A secretária de Fomento, Planejamento e Parcerias do Ministério de Infraestrutura nega qualquer tipo de direcionamento.

À reportagem ela afirma que todos os projetos foram desenhados com base no apetite do mercado e que a precificação (valor da concessão) foi calculada dentro de parâmetros adequados e aprovados pelo TCU (Tribunal de Contas da União).

"De fato, grupos como a Rumo e a CCR se fortaleceram nos últimos leilões, mas isso por uma questão de estratégia deles", disse Marcassa. "Os projetos foram elaborados inclusive prevendo a entrada de novos grupos estrangeiros, mas eles desistiram devido ao risco-país."

Sócio da Inter B, consultoria Internacional de Negócios, o economista Cláudio Frischtak, assessorou diversos grupos nacionais e estrangeiros nas concessões de infraestrutura.

Para ele, Tarcísio escolheu projetos que dariam mais exposição e o problema não foi de modelagem, mas de idealização da concessão.

"A BR-163, por exemplo, é uma ativo cujo desenho foi mal feito", disse Frischtak. "Foi feito para não dar competição."

Segundo ele, o governo seguiu o modelo de concessão da gestão do ex-presidente Michel Temer e selecionou os projetos mais "sexies" para levar adiante.

"Veja que poucas deram vazio. O único caso de insucesso foi o da BR-381 [conhecida como Rodovia da Morte, entre MG e ES], que o ministério tenta pela segunda vez tornar o projeto atrativo", diz Frischtak.

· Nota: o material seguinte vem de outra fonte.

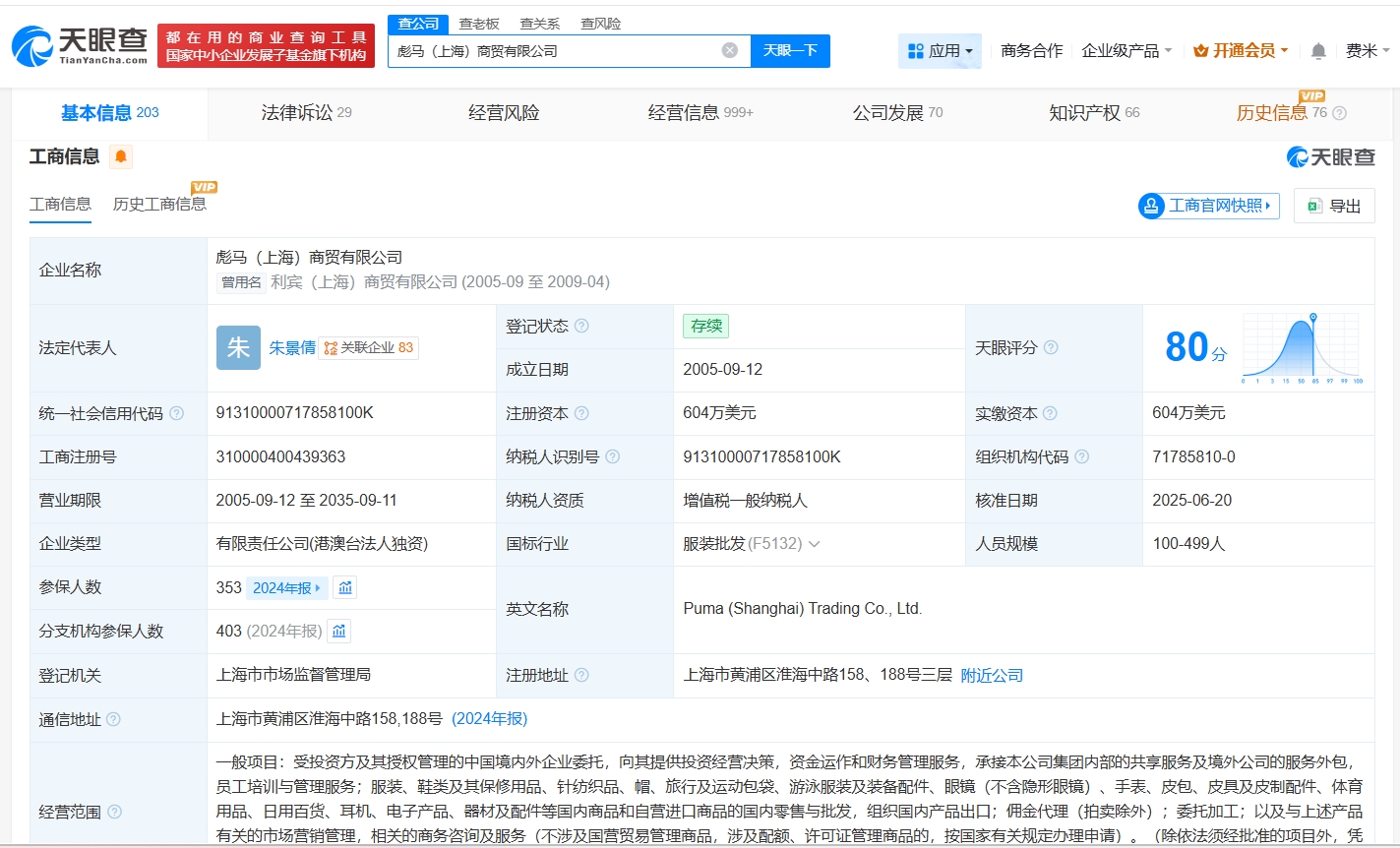The image size is (1400, 848).
Task: Switch to the 法律诉讼 tab
Action: click(306, 113)
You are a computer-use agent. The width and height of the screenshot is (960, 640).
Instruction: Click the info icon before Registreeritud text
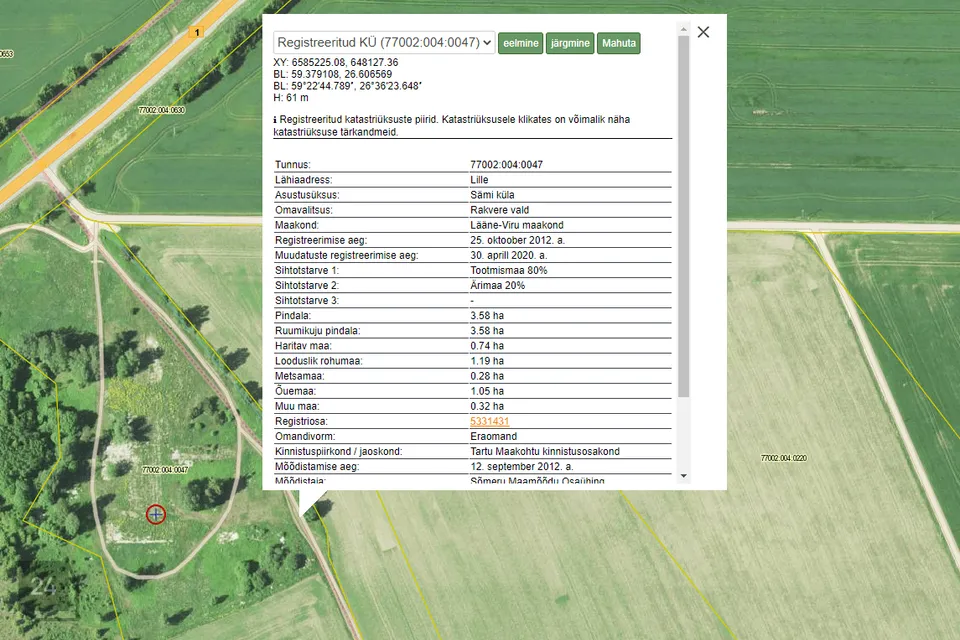pos(276,119)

O Ministério informa que "vem aprendendo com a modelagem dos projetos" e que a BR-381 é um desafio, pela geografia (serra) e riscos de investimento atrelados à obra em um momento de alta de custos de insumos. O projeto "voltou à prancheta" e deve ser leiloado novamente ainda neste ano.

Por meio de sua assessoria, o ministério afirma que Tarcísio "não figura como alvo em nenhuma das investigações". Diz que, como gestor, ele assinou contratos seguindo "trâmites e exigências legais", amparado por pareceres técnicos e jurídicos do órgão e que "não tinham como antever a ocorrência de eventuais irregularidades".

A pasta diz ainda que, no caso da NovaDutra, as críticas não têm fundamento porque os valores das tarifas de pedágio variam de acordo com a distância de cobertura de cada praça de pedágio. "Quanto maior a distância de uma praça para outra, maior será o preço de pedágio entre elas."

"Cabe esclarecer ainda que os investimentos definidos no projeto são provenientes de estudos de demanda e capacidade viária, sem distinção entre os estados, considerando-se tão somente critérios técnicos para a decisão", diz a pasta.